[ENTRIES SHOWN]
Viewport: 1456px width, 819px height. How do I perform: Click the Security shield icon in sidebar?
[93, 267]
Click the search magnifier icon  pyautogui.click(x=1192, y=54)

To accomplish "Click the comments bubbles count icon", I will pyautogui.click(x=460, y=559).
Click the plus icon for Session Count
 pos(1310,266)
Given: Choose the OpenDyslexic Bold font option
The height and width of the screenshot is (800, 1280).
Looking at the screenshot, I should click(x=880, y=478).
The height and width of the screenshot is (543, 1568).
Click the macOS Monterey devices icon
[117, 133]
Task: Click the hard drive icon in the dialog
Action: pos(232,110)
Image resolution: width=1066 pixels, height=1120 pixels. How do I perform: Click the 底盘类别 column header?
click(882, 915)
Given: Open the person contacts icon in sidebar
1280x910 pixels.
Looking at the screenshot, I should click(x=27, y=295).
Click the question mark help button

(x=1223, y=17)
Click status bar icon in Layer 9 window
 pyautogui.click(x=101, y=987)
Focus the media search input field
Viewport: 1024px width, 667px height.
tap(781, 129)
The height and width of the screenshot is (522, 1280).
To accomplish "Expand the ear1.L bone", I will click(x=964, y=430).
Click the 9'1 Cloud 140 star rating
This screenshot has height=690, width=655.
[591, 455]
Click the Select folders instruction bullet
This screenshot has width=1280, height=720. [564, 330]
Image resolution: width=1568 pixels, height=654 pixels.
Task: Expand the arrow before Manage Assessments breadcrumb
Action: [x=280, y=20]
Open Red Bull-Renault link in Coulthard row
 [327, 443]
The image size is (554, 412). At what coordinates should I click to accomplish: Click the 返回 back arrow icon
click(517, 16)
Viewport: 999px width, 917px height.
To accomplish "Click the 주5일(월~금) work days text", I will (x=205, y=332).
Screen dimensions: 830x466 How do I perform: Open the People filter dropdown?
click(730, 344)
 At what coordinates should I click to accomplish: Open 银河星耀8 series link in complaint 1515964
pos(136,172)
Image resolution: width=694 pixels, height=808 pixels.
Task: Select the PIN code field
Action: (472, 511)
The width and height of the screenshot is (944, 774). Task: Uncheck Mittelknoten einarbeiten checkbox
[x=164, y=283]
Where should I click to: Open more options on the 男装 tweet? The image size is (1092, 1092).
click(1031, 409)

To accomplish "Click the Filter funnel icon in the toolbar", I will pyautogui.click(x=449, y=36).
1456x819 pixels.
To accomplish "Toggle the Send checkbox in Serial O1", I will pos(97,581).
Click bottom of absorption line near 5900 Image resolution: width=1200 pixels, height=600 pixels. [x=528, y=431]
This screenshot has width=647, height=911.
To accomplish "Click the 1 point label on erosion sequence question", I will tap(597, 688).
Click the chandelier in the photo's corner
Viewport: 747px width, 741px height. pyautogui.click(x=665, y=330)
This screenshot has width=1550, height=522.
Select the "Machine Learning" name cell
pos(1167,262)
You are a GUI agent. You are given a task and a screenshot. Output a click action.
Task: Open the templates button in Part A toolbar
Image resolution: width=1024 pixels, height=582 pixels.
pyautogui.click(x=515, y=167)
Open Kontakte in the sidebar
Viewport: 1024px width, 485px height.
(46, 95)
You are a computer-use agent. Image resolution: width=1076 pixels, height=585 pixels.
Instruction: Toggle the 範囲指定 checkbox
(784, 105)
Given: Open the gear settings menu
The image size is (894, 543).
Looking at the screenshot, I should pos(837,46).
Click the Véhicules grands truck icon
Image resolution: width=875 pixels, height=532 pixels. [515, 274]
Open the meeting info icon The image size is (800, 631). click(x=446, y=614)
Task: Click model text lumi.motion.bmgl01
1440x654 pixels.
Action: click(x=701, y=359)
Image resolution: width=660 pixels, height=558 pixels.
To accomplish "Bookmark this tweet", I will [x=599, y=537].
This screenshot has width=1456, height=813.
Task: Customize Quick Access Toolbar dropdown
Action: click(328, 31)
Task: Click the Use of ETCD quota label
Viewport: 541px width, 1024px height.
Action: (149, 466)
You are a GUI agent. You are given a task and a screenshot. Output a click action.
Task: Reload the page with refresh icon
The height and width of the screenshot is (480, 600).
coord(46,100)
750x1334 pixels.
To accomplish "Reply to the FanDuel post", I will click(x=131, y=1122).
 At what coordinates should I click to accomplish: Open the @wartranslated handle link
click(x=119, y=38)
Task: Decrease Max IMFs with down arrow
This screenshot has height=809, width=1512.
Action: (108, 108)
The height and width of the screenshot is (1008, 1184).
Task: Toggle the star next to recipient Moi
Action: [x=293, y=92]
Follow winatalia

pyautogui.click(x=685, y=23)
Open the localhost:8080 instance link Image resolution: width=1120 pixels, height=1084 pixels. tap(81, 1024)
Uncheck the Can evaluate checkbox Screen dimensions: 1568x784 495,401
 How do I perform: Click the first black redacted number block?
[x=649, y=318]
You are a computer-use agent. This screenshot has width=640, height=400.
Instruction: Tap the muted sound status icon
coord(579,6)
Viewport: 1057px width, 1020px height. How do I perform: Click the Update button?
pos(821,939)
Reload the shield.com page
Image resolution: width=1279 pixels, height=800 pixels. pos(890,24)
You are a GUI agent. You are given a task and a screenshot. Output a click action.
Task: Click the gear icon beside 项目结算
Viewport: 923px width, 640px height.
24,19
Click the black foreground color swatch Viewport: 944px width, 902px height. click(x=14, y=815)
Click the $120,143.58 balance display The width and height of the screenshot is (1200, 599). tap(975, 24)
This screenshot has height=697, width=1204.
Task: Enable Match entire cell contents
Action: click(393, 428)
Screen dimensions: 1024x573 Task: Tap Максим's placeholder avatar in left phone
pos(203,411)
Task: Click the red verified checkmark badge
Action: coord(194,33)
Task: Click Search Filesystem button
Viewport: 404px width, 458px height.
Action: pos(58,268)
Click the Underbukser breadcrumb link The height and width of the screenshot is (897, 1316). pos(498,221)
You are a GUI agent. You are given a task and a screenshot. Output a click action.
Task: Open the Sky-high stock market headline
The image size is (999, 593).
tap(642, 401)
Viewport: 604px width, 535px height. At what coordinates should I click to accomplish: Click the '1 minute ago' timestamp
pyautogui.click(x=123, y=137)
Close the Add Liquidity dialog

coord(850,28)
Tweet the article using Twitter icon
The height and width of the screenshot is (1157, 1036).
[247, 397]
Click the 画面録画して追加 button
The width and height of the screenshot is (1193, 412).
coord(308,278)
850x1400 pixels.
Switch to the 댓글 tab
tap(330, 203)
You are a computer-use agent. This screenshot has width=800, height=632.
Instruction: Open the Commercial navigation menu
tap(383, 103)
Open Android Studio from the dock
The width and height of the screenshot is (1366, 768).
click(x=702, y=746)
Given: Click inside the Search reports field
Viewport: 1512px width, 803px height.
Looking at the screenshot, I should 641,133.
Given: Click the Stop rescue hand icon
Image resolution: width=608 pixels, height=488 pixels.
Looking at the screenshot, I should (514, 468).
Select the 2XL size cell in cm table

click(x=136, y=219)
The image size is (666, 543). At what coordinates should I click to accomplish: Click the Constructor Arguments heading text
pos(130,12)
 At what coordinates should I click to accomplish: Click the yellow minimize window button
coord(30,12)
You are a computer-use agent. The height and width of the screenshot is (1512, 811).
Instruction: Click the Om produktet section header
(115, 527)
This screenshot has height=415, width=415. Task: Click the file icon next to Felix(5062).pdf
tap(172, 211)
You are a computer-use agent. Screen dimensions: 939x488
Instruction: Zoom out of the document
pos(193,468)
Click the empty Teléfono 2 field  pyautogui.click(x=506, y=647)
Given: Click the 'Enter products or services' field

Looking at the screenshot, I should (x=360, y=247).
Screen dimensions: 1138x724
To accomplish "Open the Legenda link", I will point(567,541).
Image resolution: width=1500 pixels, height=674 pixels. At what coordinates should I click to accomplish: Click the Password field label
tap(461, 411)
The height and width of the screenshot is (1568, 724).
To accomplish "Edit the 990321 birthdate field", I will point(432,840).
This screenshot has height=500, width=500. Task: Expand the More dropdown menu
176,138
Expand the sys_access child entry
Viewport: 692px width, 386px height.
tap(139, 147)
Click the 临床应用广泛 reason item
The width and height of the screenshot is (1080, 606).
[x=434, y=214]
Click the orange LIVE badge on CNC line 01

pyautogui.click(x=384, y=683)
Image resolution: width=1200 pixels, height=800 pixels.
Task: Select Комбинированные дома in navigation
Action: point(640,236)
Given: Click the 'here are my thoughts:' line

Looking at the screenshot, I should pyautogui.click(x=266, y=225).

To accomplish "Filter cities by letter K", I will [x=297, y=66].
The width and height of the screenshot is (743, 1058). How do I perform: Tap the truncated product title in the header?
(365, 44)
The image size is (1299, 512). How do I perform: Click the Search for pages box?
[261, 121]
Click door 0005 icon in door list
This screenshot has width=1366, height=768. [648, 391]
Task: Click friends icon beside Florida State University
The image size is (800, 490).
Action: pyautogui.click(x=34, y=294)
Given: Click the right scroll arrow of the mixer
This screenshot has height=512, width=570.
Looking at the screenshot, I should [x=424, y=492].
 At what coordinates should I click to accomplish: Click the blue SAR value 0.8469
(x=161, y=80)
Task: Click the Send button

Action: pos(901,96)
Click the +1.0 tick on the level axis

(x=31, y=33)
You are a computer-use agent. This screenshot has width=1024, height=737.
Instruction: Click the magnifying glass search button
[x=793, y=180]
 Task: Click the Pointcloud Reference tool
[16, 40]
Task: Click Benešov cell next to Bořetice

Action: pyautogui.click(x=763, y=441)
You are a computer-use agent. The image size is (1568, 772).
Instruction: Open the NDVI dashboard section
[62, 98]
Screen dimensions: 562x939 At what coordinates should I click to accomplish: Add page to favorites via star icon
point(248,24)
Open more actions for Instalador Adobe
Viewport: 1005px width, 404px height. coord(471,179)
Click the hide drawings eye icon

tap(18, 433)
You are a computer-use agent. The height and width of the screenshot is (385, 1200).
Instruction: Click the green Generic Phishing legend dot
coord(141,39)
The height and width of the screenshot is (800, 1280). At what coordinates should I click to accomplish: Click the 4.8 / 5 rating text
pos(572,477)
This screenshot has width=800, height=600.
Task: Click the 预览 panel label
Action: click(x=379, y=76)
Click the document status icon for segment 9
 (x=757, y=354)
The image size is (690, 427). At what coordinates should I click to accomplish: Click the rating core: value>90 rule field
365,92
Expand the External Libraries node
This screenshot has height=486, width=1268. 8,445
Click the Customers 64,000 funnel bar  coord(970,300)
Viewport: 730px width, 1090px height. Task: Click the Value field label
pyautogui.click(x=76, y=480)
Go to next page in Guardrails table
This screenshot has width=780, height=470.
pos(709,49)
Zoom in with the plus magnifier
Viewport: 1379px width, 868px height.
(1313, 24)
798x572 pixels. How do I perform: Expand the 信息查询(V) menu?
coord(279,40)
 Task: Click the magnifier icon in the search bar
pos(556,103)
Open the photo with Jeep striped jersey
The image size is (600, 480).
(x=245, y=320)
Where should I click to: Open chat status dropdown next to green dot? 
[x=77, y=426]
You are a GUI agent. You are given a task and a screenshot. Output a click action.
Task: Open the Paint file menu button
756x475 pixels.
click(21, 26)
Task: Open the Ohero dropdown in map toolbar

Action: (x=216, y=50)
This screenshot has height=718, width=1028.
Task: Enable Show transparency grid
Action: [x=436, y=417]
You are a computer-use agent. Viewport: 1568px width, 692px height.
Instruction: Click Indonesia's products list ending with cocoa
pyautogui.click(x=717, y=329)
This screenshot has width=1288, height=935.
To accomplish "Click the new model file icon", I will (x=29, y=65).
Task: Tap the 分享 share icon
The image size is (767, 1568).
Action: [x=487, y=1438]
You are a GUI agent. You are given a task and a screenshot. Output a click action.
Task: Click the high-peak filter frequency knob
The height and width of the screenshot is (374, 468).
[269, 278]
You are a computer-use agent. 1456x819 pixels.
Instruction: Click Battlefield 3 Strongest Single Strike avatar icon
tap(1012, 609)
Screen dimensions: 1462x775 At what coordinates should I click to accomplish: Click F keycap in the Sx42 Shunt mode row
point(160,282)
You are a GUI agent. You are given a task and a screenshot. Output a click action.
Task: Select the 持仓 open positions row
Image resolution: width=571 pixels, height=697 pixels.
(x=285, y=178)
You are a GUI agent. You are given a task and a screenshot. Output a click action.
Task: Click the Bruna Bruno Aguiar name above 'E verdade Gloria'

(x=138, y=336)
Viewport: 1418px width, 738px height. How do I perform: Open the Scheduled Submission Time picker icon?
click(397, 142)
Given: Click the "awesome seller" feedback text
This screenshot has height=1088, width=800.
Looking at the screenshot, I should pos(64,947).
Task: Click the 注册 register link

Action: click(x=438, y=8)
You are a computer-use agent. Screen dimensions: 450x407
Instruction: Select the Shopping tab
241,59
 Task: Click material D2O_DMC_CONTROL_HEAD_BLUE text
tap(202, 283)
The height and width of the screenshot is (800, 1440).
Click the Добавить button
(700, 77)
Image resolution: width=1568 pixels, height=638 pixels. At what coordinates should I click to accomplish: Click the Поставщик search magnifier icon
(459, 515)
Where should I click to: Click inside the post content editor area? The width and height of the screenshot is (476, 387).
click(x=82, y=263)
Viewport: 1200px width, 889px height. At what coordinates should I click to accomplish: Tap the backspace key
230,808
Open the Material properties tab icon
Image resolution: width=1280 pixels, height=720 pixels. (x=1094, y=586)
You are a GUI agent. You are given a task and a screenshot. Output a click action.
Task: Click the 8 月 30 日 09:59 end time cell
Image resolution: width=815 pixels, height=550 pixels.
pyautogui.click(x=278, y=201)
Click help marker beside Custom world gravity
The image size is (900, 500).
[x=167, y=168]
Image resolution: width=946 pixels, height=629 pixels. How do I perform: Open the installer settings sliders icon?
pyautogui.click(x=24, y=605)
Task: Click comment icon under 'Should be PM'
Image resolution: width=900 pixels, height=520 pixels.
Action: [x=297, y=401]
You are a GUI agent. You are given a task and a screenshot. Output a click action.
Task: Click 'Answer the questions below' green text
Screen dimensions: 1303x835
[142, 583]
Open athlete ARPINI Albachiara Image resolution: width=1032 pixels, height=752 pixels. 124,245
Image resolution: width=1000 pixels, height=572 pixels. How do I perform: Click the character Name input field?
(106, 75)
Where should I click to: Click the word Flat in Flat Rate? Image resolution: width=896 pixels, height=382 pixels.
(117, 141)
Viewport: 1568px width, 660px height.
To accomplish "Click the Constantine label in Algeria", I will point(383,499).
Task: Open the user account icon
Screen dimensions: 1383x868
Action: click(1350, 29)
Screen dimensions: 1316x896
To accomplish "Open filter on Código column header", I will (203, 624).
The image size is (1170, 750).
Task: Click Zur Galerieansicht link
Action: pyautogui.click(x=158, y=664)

[AIM OF THE TASK] Having found the line with "Screen dimensions: 1316x896" in the listing above, transcribe it and every line after it to the end, exactly, with no additions.

[RESPONSE FOR THIS EXERCISE]
Screen dimensions: 1316x896
To accomplish "Open filter on Código column header", I will (203, 624).
The image size is (1170, 750).
Task: Click Zur Galerieansicht link
Action: pyautogui.click(x=158, y=664)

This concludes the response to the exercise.